Minggu, 08 Juli 2018

RUANG UJIAN EMPAT DIMENSI

20 April 2016

Sonneratia alba (Madura: Parapat) adalah salah satu tumbuhan penguasa pantai. Buahnya mirip matahari dalam film teletubbies. Sementara akar-akar nafasnya mirip ujung-ujung tombak yang mencuat, bermunculan dari dalam lumpur pantai yang miskin udara. Menurut literatur, orang-orang Papua menggunakan akar itu untuk bahan pelampung.
Eksistensi setiap spesies pasti lengkap dengan daya hidup dan adaptasinya. Dan kita tahu sentra dari eksistensi tersebut adalah Dia, Al Hayyu - Al Qayyum.
Di bawah sengatan cahaya siang saya mengadakan UTS untuk mata kuliah Pembelajaran Berbasis Kultur Pesisir. Ujian biasanya identik dengan suasana tenang di dalam ruangan. Tapi ini beda, kita mengadakan ujian di luar, tepatnya di pantai. Di ruang empat dimensi, yaitu tiga dimensi untuk eksistensi benda ditambah satu dimensi kultural.
Setiap mahasiswa diwajibkan mengobservasi satu spesies tumbuhan, mencari tahu manfaat kulturalnya dan mengintegrasikannya dalam pembelajaran.

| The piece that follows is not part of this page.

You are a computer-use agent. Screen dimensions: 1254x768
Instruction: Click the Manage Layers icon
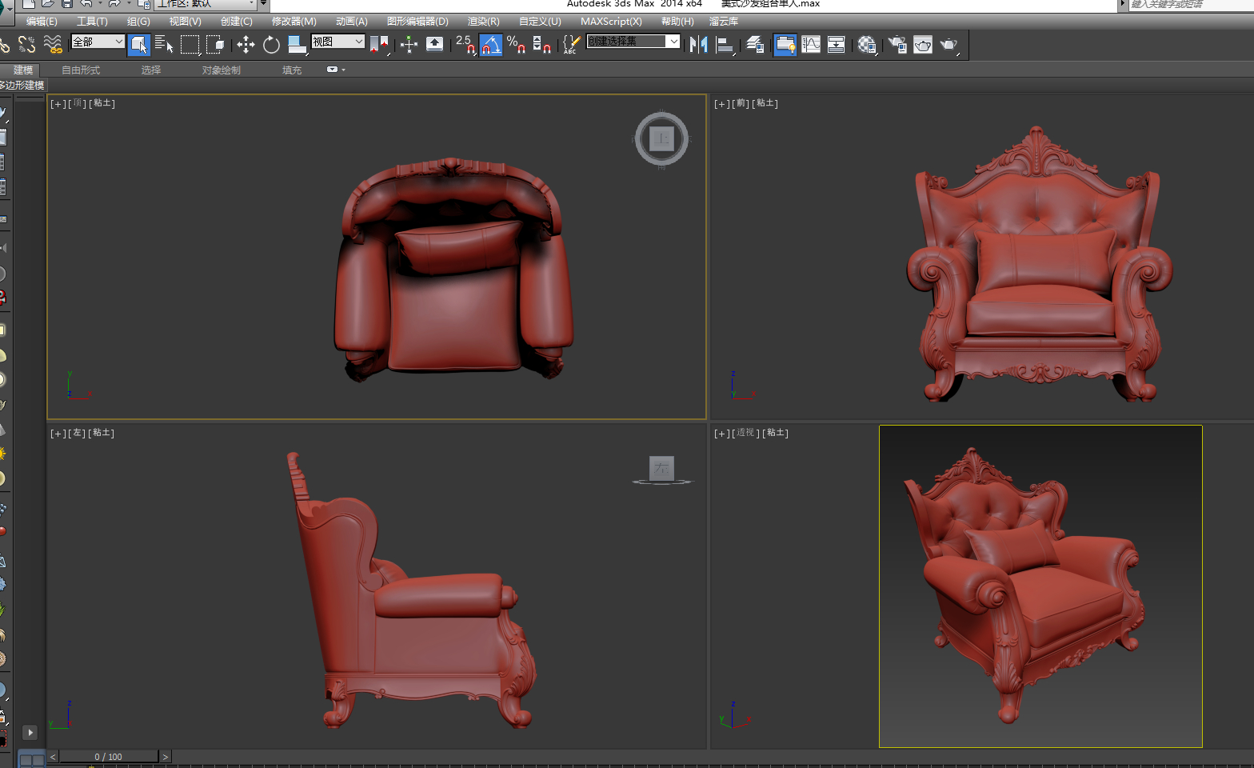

Tidak mungkin ada yang saling menyontek atau kopas karena tugas masing-masing unik dan kontekstual. Alhamdulillah sepertinya mereka menyukai dan serius mengerjakannya.
Saya teringat pesan John Dewey, “seharusnya sekolah membuat para siswa siap menghadapi kehidupan, bukan malah memisahkan mereka dari kehidupan dan membenci atau takut terhadapnya.” Mudah-mudahan yang kita lakukan menjadi salah satu bentuk pengejawantahan pesan itu.
Ujian tidak dapat dilakukan terlalu lama. Kami berpacu dengan mendung yang datang dan sepertinya siap mencurahkan hujan. Iring-iringan motor kami membelah jalan di kawasan Saronggi Sumenep. Melaju ditemani tiupan angin pesisir yang semerdu petikan gitar arab. Saya yang nebeng pada salah seorang mahasiswa, mengamati mereka semua dengan perasaan tak tergambarkan. Semoga mereka dapat menjadi guru-guru penggerak peradaban.